Euroman
- Categories: Men's magazine
- Frequency: Monthly
- Publisher: Egmont Publishing AS
- Founder: Morten and Peter Linck
- Founded: 1992; 33 years ago
- Company: Egmont
- Country: Denmark
- Based in: Copenhagen
- Language: Danish
- Website: Euroman
- ISSN: 0906-9690
- OCLC: 769809626

= Euroman =

Monthly men's magazine in Denmark

Euroman is a monthly men's lifestyle and fashion magazine headquartered in Copenhagen, Denmark. Its subtitle is the Only Original Magazine for Danish Men.

==History and profile==
Euroman was established in 1992. The founders are Morten and Peter Linck. Later they started another magazine, Eurowoman. The founding company was Euroman Publications A/S which was acquired by the Egmont Publishing A/S in 2000. Therefore, both Euroman and Eurowoman became part of the Egmont Publishing A/S. The company is owner and publisher of the magazine.

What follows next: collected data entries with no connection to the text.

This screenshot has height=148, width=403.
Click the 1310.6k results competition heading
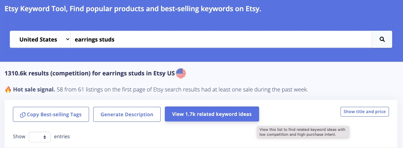(90, 74)

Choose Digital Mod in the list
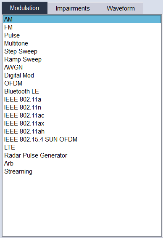pyautogui.click(x=82, y=75)
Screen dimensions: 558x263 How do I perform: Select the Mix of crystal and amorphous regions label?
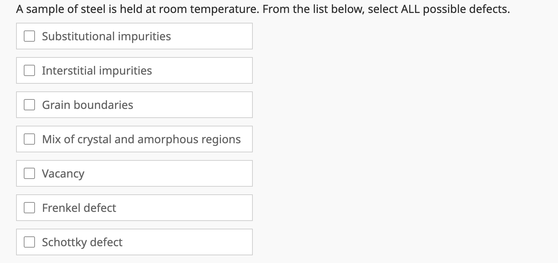click(x=141, y=139)
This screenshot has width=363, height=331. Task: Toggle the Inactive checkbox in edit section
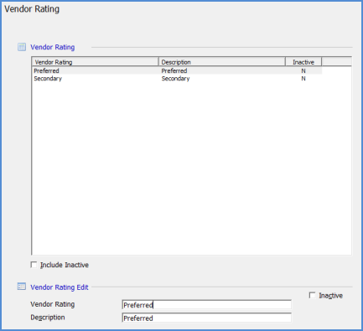[x=313, y=295]
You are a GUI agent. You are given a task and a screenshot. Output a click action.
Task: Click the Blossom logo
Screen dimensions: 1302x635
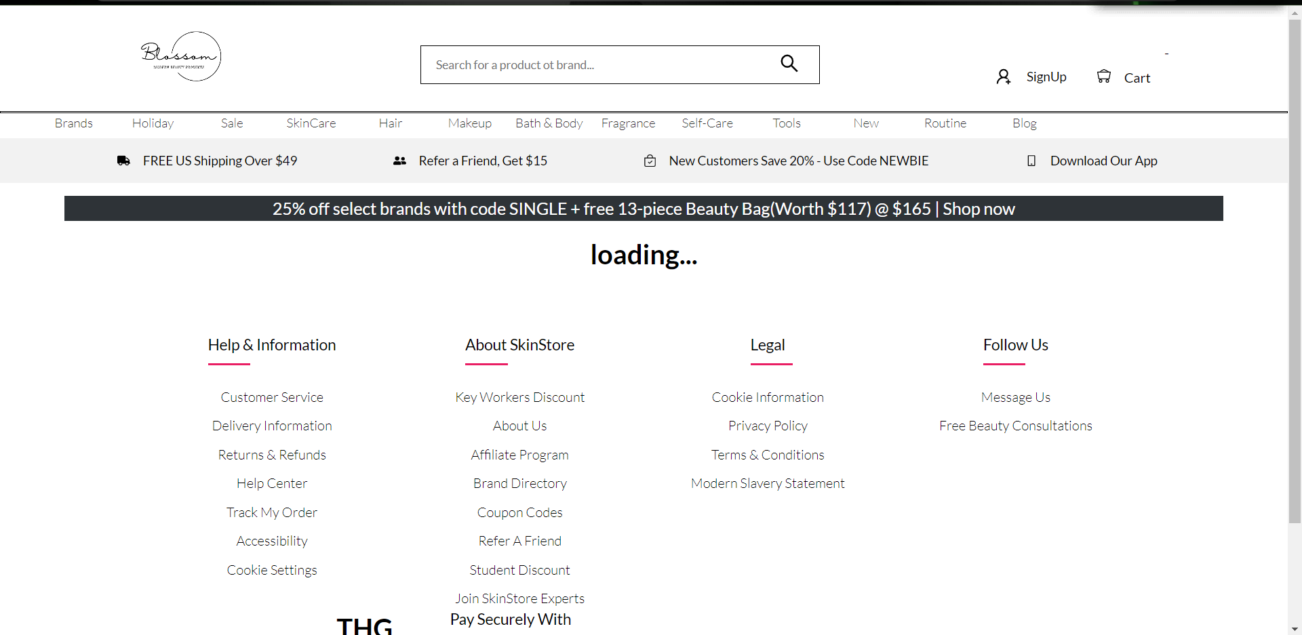point(181,56)
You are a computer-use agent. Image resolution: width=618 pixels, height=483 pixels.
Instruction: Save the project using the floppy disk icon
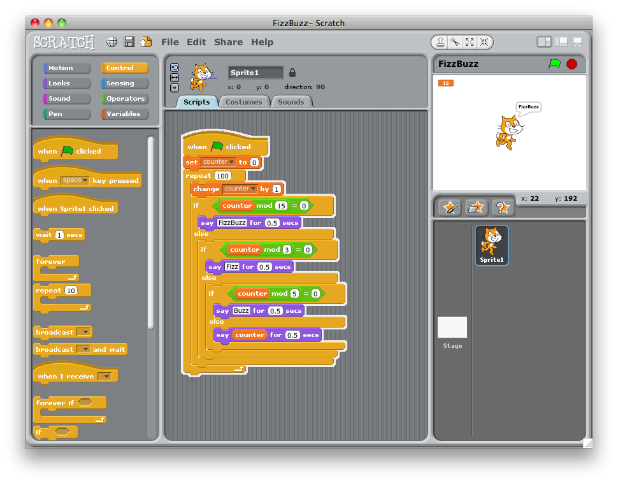pyautogui.click(x=129, y=42)
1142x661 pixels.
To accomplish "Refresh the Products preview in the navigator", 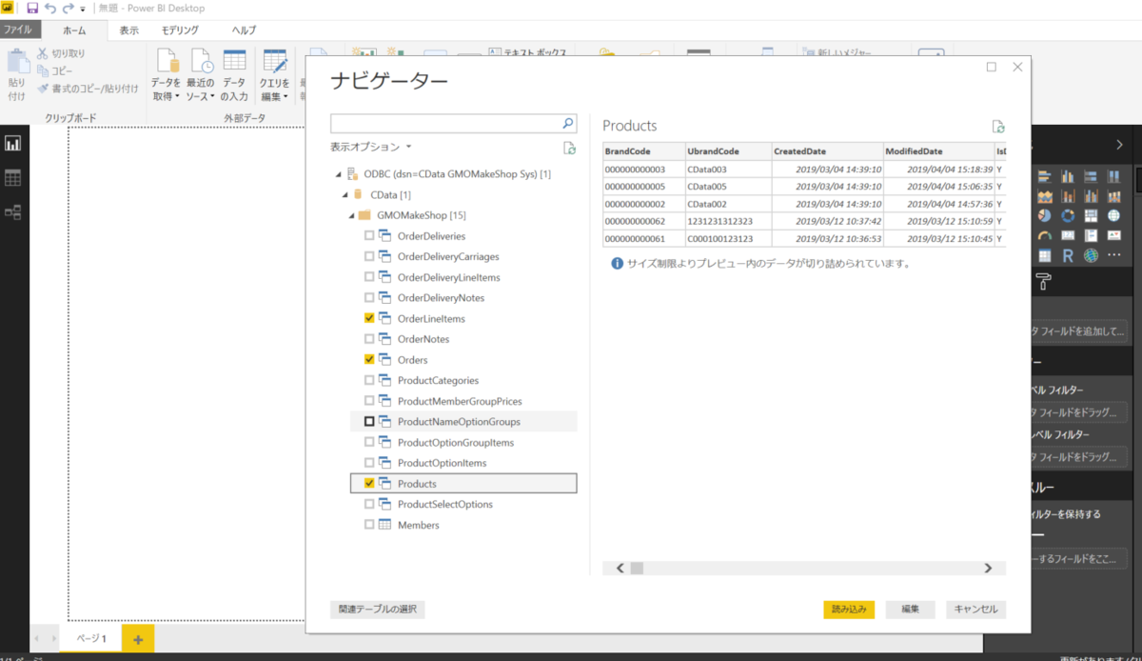I will coord(997,125).
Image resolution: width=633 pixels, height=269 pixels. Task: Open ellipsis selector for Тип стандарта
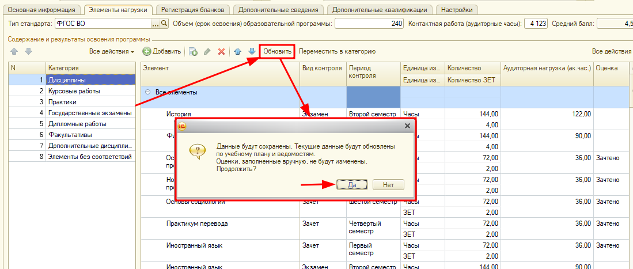pyautogui.click(x=155, y=24)
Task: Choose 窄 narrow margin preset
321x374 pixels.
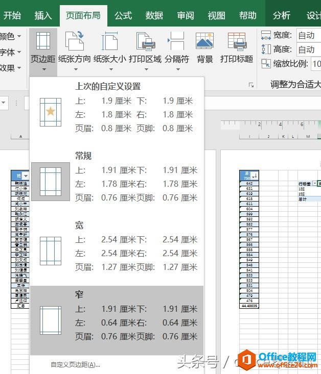Action: [x=117, y=316]
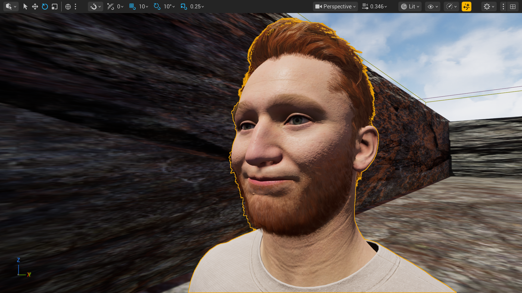Expand the 0.25 scale snap dropdown
Screen dimensions: 522x293
197,7
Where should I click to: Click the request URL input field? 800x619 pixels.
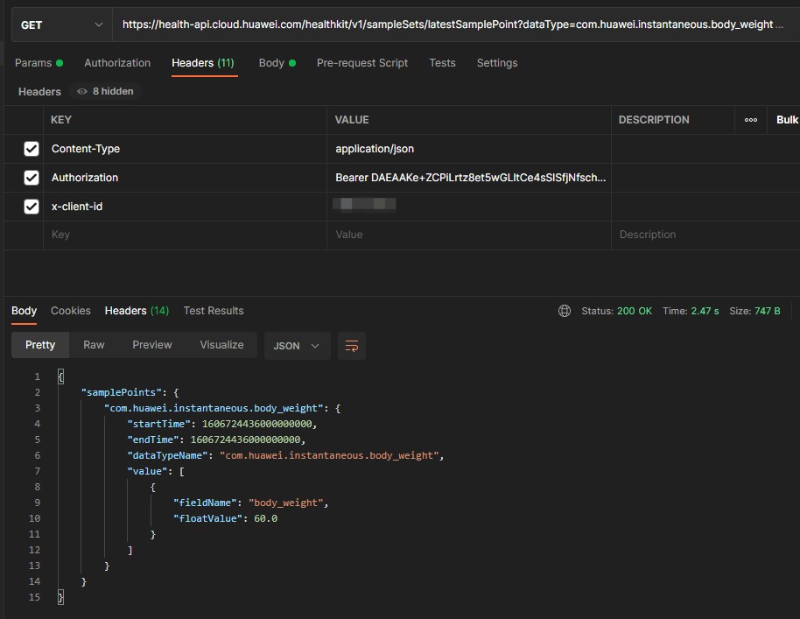(446, 25)
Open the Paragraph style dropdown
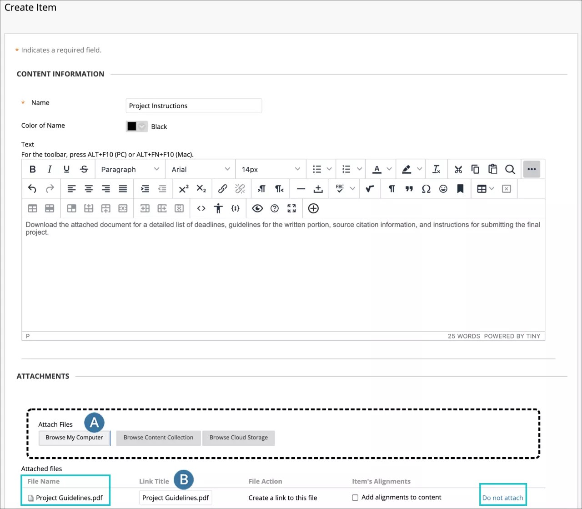This screenshot has width=582, height=509. click(x=130, y=169)
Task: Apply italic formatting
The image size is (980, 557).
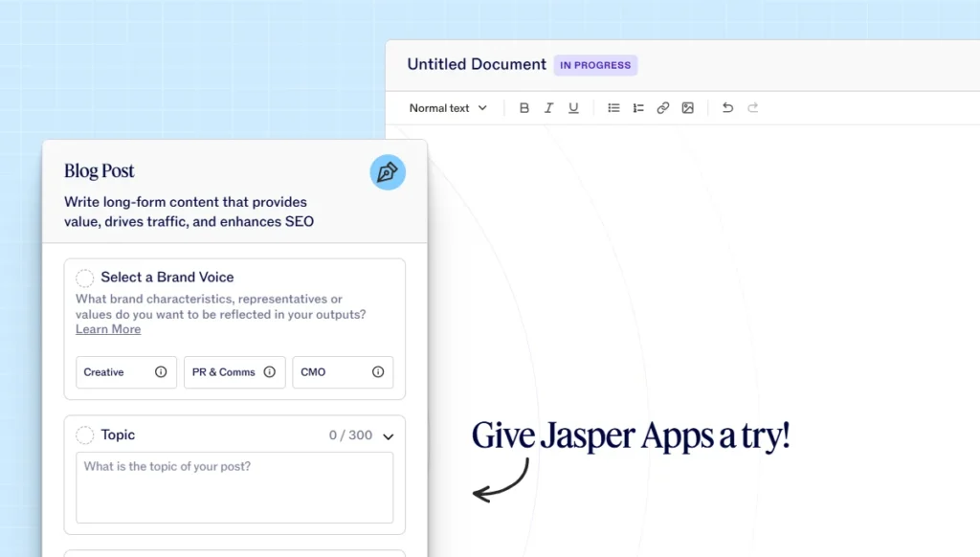Action: click(x=548, y=107)
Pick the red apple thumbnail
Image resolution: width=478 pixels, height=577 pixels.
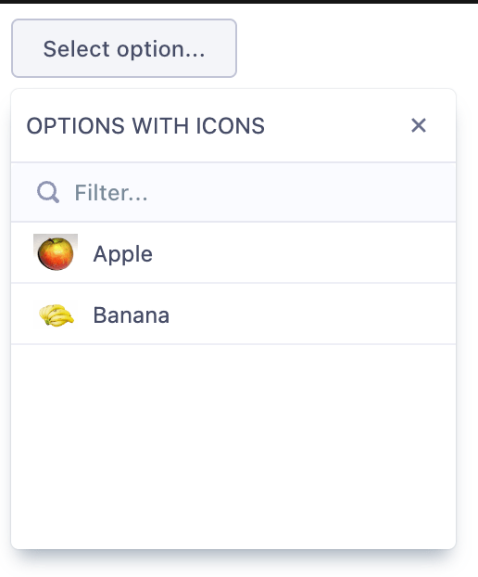click(56, 252)
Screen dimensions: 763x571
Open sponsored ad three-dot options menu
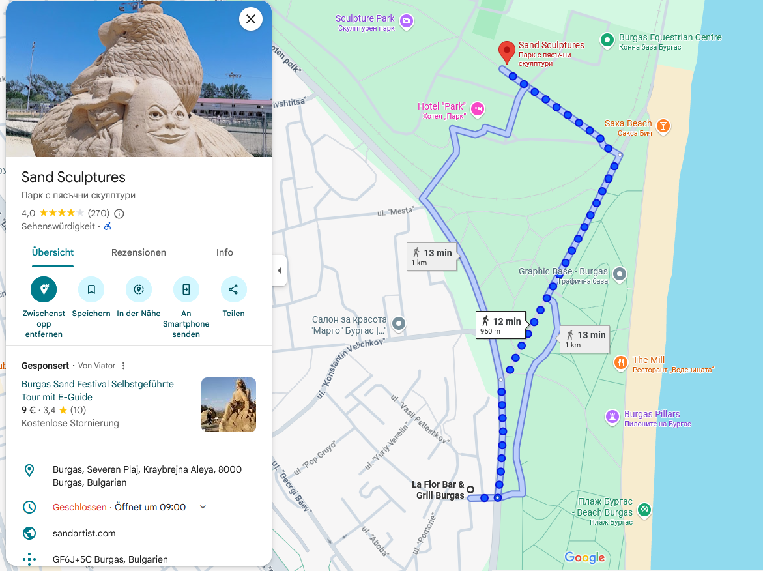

Euroman was started as a quarterly magazine and became a monthly title in 1996. Its headquarters is in Copenhagen.

The publisher describes the target audience of Euroman as "modern and quality conscious men." The magazine targets men aged between 20 and 39 who have a high level education and above average income, and covers articles on lifestyle and fashion of men. It also features interviews with famous men and celebrities.

Kasper Steenbach served as the editor-in-chief of Euroman until August 2015 when he resigned from the post. In 2012, the magazine received the print merit award by the Society of Publication Designers.

In February 2007, the circulation of Euroman was 23,240 copies. The magazine sold 25,900 copies in 2010.